LA VISIONE SPIRITUALE RUSSA

Riassumendo, vediamo che tutti gli atti costitutivi del declino europeo nient’altro sono che derive umaniste: il secolarismo, l’individualismo, l’auto-realizzazione, l’uguaglianza tout court. La mediocrità borghese ha intaccato dalle radici il logos europeo, strutturalmente ancorato, come abbiamo visto, da un lato alla ricchezza della diversità, dunque dei popoli, dall’altra all’aristocrazia del pensiero e della religione.

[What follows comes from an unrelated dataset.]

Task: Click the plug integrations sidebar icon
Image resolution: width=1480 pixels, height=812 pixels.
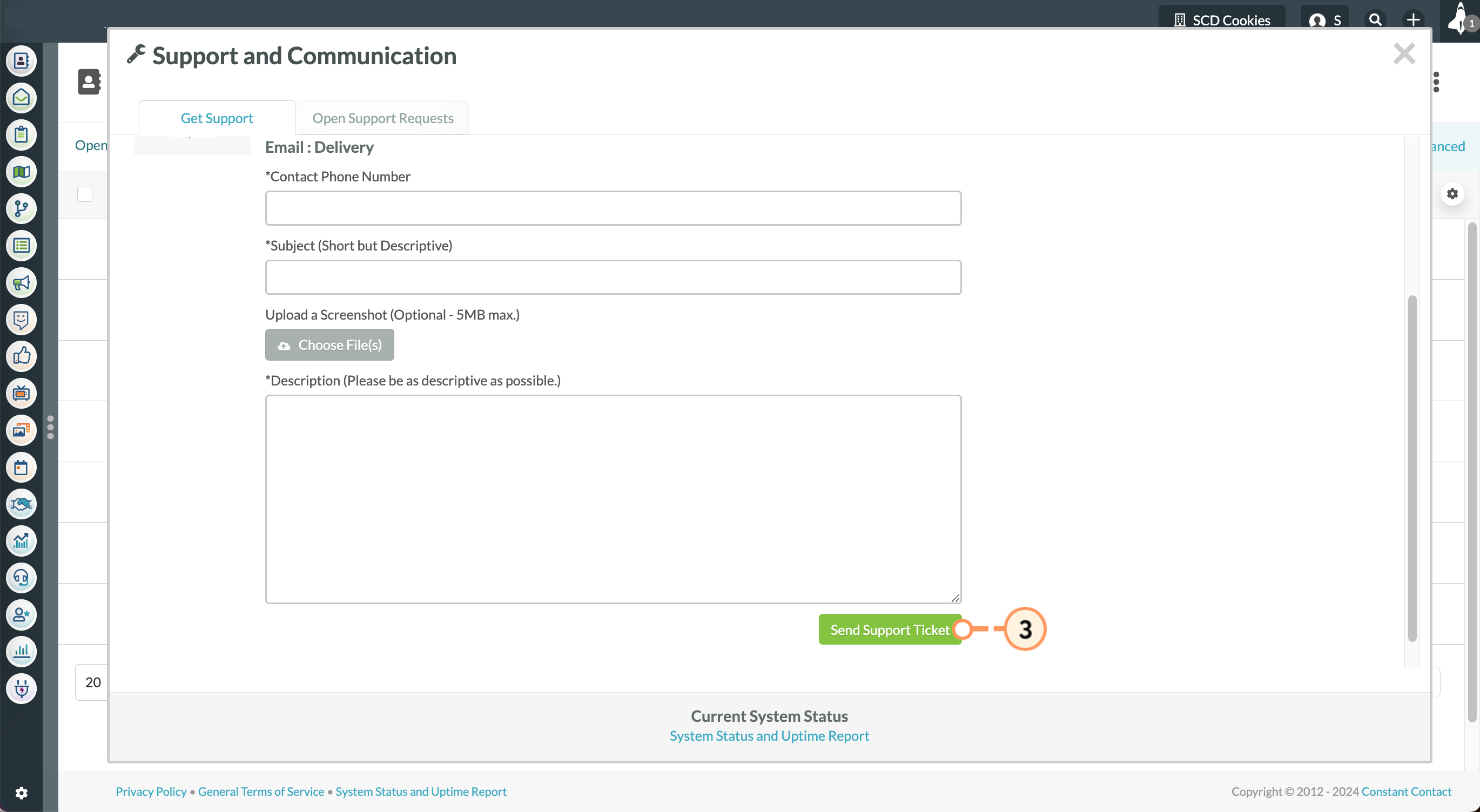Action: coord(21,688)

Perché la Russia ci affascina? Il mondo russo, a voler usare l’approccio di Berdjaev, è un’idea, più che una realtà. In Russia regna una profonda dimensione spirituale nella descrizione di sé stessa, che sfocia spesso nella visione messianica della “terza Roma”: all’estremo razionalismo occidentale si oppone una certa mistica intuitiva, una spiritualità così tanto intrecciata con le tradizioni e le virtù morali da non poter più discernere tra i due concetti. Questo può far sorridere l’occidentale annichilito, ma quello che sembra folklore è il più tenace sforzo anti-borghese dei tempi contemporanei: la vocazione spirituale russa implica un forte attaccamento all’unità, dal concetto di famiglia fino alla collettività. Per sostenerlo, i valori religiosi come l’umiltà e la carità sono al centro del logos russo: come abbiamo visto, questi valori stanno andando perdendosi nel declino occidentale. 

Trascurando le nuove religioni e l’ateismo, le differenze tra Ortodossia e Cattolicesimo giocano qui un ruolo fondamentale. L’uomo cattolico pratica il rapporto con Dio tramite il sacerdote: dalla Comunione al perdono dei peccati, il cattolico si affida all’intermediario attraverso il rito. La responsabilità della sacralità non ricade sul credente, ma sull’atto ritualistico, ad esempio la penitenza. Al contrario, il vero credente Ortodosso pratica la deificazione: entra in una relazione trasformativa con Dio, nella quale la penitenza dei peccati non si ferma al rito, ma a un cambiamento radicale di spirito. Vediamo così che l’integrità e la coerenza tra fede e pratica, in quanto essenziale per la sopravvivenza spirituale, assicura al logos russo un’unità tra le virtù essenziali per la creazione della società ideale. 

In termini di macrostruttura, non possiamo affermare che la soluzione russa sia facilmente applicabile al mondo occidentale. Quello che però sappiamo, è che a differenza dei nostri limes, veri e propri fronti di attacco, la granitza (frontiera) multipolare è piuttosto uno spazio di collegamento tra logoi, che ammette diversità e scambio tra civiltà anche diverse tra loro, senza la necessità dell’appiattimento borghese tra strutture sociali. La sfida è riuscire a seppellire definitivamente la vecchia Europa, smetterla di guardare al resto del mondo come grancassa del nostro megaloego, ormai morente, rileggerci e riassettare le virtù europee, senza esotismi ma con le giuste ammissioni di colpa. Stavolta, senza intermediari.